■ What the task requires ■
Please extend the text on the Rent Guidelines Board's rent caps, picking up after its final sentence.

■ Excerpted text ■
◇ ◇ ◇
The rent cap system’s broken
Are the members of the city’s Rent Guidelines Board aware that inflation is now at 8.6%? If so, what were they thinking Tuesday when they limited rent hikes to just 3.25% for one-year leases and 5% for two-year leases?
Indeed, the caps — which apply to the city’s 1 million rent-stabilized apartments — are so out of line with real-world market conditions that they’re liable to do significant harm, to both tenants and landlords.
The RGB’s five-member majority might’ve thought it struck the right balance: Tenant activists wanted lower caps, while landlords sought higher ones. But that was a political calculation, not one that took into consideration the economic fallout.
After all, how are landlords supposed to make ends meet when their costs are rising faster than rent revenue, thanks to such limits? And this comes after the de Blasio years when rents were actually frozen or limited by minimal rent hikes, and after months during the pandemic when owners went with no rent income at all, thanks to the eviction moratorium.
◇ ◇ ◇
■ Exercise data ■
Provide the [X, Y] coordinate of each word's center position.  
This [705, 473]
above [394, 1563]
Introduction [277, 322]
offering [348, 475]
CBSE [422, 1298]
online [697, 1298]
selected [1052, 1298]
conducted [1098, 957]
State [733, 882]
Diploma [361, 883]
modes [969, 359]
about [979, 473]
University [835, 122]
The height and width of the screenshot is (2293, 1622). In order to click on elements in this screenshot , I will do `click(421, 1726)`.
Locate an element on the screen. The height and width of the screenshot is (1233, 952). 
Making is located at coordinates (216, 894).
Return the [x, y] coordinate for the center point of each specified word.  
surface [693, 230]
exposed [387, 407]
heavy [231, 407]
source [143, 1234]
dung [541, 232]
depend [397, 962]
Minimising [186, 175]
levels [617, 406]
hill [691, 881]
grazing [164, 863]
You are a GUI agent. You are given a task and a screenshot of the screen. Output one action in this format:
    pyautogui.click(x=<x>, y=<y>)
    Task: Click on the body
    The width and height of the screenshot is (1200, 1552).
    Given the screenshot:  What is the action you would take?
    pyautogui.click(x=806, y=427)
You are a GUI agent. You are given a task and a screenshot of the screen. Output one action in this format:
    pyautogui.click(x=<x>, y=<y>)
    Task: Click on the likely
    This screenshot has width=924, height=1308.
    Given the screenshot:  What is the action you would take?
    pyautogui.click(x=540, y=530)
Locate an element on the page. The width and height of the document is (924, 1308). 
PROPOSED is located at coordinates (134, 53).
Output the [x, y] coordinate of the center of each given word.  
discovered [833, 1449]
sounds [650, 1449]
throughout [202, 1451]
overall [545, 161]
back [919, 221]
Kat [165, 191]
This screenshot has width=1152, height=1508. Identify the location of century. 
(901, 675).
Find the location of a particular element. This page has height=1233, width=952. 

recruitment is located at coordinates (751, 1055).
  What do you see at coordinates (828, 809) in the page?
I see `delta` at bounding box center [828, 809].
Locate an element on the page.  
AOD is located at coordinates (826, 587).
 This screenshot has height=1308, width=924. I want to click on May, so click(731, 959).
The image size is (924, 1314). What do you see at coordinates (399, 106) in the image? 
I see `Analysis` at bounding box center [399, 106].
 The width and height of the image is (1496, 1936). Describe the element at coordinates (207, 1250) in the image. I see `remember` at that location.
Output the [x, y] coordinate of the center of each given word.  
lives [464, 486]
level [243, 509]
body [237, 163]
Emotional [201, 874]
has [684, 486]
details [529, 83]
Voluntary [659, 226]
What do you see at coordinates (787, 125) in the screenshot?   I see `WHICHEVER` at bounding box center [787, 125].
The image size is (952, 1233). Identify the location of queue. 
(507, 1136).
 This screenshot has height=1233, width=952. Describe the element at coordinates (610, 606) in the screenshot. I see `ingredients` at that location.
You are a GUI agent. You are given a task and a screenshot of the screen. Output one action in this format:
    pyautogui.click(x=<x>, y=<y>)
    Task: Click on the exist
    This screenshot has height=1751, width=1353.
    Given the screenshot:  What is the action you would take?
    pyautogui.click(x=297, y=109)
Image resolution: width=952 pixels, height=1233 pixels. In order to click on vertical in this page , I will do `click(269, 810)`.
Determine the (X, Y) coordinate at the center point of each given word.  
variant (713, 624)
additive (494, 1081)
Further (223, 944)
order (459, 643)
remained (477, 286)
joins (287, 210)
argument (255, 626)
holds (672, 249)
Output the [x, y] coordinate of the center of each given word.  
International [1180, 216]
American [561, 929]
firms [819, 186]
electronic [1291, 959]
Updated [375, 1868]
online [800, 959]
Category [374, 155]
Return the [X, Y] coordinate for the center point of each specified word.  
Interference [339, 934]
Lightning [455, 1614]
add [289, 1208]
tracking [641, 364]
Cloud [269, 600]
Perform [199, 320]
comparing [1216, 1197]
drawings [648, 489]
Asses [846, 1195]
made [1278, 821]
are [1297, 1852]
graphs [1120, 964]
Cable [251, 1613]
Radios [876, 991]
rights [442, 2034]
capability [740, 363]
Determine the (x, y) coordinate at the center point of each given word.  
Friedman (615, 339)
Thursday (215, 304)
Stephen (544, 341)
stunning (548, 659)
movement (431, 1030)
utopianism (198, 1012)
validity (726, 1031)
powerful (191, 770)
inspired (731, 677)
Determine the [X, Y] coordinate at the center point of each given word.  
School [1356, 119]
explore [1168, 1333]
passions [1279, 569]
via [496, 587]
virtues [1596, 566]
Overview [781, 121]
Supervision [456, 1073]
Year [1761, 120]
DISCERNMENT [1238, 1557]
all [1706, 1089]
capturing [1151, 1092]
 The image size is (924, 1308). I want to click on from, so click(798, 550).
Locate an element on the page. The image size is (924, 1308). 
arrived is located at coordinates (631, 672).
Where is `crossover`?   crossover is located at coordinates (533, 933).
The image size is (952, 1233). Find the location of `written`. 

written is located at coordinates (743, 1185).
◇ ◇ ◇
■ Reply ■
Yes, big corporate landlords may be able to weather this latest hit (though don’t count on them to sink much new money into new affordable housing, especially after Albany let an important tax break meant to spur such housing development expire this year).
But mom-and-pop owners won’t. They’ll struggle along, hoping for relief — meanwhile, perhaps, forgoing repairs or upgrades. It recalls the ’70s and ’80s, when landlords let buildings decay or even abandoned them.
Progressives had ludicrously sought more rent freezes and now gripe that the hikes are too high. Never mind tenants’ generous COVID unemployment benefits and stimulus checks and the higher wages being paid now given the tight labor market. And that many rent-regulated tenants are actually quite wealthy, since there’s no means-testing for these apartments.
Even Mayor Eric Adams, who bragged of his “success” in pushing down the proposed hikes, nonetheless expressed “disappointment”: Higher rents will “be a burden to tenants,” he lamented.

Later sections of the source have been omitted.